• ACTION ITEM: Every line of the records below that holds the word "accomplish" should be copied out.

• THE DATA:

····················

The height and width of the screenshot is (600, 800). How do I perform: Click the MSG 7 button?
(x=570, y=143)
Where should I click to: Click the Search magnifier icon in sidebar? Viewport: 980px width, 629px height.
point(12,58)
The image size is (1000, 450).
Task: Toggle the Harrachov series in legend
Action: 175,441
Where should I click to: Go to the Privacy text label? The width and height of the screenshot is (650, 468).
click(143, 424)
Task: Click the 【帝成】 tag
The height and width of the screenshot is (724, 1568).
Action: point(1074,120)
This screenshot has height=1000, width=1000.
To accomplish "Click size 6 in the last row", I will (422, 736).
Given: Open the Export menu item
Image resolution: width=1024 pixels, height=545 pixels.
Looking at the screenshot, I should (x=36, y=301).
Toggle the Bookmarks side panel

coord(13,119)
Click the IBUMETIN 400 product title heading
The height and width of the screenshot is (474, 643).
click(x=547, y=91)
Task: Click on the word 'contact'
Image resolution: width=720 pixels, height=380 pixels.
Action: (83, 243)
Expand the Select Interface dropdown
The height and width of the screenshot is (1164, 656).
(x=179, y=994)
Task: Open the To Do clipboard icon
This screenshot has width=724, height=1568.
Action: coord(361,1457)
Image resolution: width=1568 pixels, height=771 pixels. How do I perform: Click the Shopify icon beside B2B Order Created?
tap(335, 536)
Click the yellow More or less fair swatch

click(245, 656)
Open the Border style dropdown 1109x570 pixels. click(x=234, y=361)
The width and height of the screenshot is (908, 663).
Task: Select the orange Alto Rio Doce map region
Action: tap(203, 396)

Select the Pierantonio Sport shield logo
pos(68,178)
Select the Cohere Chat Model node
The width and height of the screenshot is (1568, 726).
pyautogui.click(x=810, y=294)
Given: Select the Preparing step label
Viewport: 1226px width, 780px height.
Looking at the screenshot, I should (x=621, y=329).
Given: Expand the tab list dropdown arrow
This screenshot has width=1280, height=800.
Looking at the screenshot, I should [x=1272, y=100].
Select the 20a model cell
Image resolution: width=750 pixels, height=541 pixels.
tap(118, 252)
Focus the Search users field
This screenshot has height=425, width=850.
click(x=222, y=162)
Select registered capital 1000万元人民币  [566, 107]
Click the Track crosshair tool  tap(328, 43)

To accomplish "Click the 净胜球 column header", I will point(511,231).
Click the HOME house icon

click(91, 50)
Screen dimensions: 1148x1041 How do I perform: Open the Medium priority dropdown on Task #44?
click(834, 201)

····················

• EXERCISE RESULT:
To accomplish "Click size 6 in the last row", I will (422, 736).
To accomplish "Click the 净胜球 column header", I will point(511,231).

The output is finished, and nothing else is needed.